▶ [TASK GOAL]
Retype the records from the line with "The image size is (2184, 1204)." to the line with "center [1377, 737].", including both of those lines, and nothing else.

▶ [RECORDS TO PROCESS]
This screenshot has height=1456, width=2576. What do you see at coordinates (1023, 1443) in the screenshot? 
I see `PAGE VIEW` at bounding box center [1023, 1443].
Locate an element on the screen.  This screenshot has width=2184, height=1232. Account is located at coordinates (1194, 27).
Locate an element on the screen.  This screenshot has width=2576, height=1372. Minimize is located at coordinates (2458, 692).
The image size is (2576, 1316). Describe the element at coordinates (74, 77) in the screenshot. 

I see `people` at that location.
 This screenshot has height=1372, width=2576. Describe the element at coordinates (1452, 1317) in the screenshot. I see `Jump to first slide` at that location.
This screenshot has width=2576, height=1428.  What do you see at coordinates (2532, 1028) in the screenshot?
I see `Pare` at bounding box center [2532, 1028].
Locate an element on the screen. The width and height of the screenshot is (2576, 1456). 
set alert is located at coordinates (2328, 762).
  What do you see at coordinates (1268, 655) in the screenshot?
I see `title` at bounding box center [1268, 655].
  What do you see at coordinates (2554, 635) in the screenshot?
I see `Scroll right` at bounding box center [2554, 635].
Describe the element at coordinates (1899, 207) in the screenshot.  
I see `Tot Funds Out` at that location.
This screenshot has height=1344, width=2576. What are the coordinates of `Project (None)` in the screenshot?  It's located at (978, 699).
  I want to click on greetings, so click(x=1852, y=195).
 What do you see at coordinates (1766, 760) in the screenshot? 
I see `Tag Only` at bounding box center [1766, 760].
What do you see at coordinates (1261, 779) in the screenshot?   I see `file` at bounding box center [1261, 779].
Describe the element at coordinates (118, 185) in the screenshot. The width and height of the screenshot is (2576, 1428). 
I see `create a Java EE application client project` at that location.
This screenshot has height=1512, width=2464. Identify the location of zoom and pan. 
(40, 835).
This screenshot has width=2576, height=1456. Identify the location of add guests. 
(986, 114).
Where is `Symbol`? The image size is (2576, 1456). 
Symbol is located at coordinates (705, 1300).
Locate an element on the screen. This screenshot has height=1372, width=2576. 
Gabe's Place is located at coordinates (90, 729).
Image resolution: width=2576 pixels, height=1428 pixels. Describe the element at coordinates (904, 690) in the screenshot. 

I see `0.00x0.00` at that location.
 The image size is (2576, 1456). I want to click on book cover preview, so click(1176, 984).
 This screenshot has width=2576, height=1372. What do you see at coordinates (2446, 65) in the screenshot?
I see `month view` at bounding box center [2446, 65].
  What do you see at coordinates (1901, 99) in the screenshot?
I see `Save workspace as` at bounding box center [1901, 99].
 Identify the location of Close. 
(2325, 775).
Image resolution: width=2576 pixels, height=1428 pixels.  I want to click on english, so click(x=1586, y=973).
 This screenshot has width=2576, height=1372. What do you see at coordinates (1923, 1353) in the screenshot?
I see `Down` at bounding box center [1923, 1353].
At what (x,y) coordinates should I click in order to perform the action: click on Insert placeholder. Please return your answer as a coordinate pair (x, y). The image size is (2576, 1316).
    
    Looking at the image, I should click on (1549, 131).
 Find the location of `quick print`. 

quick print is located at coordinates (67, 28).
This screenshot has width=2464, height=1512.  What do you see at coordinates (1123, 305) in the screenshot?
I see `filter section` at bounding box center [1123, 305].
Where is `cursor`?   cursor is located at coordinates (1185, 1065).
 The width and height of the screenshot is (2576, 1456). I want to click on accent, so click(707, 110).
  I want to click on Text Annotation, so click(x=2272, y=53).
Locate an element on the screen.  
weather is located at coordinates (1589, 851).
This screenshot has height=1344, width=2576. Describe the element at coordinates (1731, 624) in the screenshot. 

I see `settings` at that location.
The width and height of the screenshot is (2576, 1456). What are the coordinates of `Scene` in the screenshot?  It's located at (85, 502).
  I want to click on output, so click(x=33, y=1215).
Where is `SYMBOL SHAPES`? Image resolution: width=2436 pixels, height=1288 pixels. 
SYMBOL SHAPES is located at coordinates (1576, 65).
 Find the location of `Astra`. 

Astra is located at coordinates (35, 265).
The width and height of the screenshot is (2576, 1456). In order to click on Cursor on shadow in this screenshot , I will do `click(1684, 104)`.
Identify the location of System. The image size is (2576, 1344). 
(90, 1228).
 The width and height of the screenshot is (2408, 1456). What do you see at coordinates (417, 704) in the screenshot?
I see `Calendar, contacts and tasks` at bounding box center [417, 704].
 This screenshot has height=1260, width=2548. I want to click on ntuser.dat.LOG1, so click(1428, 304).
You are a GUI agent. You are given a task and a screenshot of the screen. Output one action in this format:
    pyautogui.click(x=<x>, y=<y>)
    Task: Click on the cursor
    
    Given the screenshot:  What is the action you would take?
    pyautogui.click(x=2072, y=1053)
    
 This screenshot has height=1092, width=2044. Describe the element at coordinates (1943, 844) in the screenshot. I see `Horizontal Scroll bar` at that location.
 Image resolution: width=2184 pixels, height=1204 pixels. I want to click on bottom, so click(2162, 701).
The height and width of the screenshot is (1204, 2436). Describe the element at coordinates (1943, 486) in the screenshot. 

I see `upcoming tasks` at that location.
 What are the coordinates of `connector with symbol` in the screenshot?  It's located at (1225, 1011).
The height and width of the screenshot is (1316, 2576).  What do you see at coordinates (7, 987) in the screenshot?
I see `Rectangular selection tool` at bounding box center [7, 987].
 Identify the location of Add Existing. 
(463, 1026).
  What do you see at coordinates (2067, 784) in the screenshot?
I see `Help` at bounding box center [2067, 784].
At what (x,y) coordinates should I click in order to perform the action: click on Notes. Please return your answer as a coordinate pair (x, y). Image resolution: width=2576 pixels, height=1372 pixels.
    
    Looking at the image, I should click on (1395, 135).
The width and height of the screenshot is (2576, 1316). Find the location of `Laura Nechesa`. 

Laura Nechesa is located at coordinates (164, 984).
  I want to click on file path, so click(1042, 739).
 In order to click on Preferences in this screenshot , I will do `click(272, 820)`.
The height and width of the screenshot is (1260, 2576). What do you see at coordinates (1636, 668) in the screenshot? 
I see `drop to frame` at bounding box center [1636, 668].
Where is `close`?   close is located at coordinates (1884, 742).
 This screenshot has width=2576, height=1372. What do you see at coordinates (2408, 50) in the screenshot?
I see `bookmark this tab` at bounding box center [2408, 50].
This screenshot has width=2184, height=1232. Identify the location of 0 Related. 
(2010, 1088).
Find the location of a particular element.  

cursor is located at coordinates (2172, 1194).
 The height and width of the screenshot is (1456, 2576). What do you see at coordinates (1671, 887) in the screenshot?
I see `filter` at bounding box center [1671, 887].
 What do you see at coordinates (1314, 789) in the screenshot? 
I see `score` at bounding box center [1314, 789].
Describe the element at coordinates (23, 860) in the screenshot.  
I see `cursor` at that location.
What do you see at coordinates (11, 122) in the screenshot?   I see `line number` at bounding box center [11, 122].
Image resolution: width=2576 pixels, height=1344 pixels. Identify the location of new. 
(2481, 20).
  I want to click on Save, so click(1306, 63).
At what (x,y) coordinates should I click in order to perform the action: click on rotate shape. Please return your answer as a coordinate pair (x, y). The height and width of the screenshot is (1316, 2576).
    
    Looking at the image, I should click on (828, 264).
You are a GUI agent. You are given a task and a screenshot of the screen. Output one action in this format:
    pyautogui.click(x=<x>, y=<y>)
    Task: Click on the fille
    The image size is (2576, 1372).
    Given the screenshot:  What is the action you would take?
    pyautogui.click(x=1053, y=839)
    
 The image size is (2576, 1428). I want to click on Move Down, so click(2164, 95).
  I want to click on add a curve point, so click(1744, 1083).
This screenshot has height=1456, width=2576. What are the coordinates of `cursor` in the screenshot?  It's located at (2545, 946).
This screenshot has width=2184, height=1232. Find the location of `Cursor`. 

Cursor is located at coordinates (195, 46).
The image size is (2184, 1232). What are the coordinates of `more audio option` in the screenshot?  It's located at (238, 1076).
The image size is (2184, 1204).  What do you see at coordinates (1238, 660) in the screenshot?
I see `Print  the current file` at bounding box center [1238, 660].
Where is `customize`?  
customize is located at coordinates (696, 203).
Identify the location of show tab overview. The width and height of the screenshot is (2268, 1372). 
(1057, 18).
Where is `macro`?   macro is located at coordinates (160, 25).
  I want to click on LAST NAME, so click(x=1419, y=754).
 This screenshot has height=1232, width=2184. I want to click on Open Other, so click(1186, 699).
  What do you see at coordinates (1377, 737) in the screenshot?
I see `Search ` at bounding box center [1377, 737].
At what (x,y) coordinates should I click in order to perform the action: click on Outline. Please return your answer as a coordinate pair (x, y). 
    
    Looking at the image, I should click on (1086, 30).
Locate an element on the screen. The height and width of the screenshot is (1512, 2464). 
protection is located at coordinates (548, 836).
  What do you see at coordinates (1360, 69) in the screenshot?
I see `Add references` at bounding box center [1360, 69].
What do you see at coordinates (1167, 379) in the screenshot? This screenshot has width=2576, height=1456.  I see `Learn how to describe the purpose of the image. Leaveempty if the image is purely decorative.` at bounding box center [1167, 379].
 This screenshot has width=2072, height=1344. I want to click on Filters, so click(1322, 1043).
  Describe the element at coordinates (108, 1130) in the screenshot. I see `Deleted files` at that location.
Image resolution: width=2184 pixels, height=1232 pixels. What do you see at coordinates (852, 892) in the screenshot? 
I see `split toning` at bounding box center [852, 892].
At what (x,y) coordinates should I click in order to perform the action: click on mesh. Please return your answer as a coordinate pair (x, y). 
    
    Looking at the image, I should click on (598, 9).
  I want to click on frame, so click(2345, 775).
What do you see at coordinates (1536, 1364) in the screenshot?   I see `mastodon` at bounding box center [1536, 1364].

▶ [ANSWER TO THIS EXERCISE]
The image size is (2184, 1204).  What do you see at coordinates (1238, 660) in the screenshot?
I see `Print  the current file` at bounding box center [1238, 660].
Where is `customize`?  
customize is located at coordinates (696, 203).
Identify the location of show tab overview. The width and height of the screenshot is (2268, 1372). 
(1057, 18).
Where is `macro`?   macro is located at coordinates (160, 25).
  I want to click on LAST NAME, so click(x=1419, y=754).
 This screenshot has height=1232, width=2184. I want to click on Open Other, so click(1186, 699).
  What do you see at coordinates (1377, 737) in the screenshot?
I see `Search ` at bounding box center [1377, 737].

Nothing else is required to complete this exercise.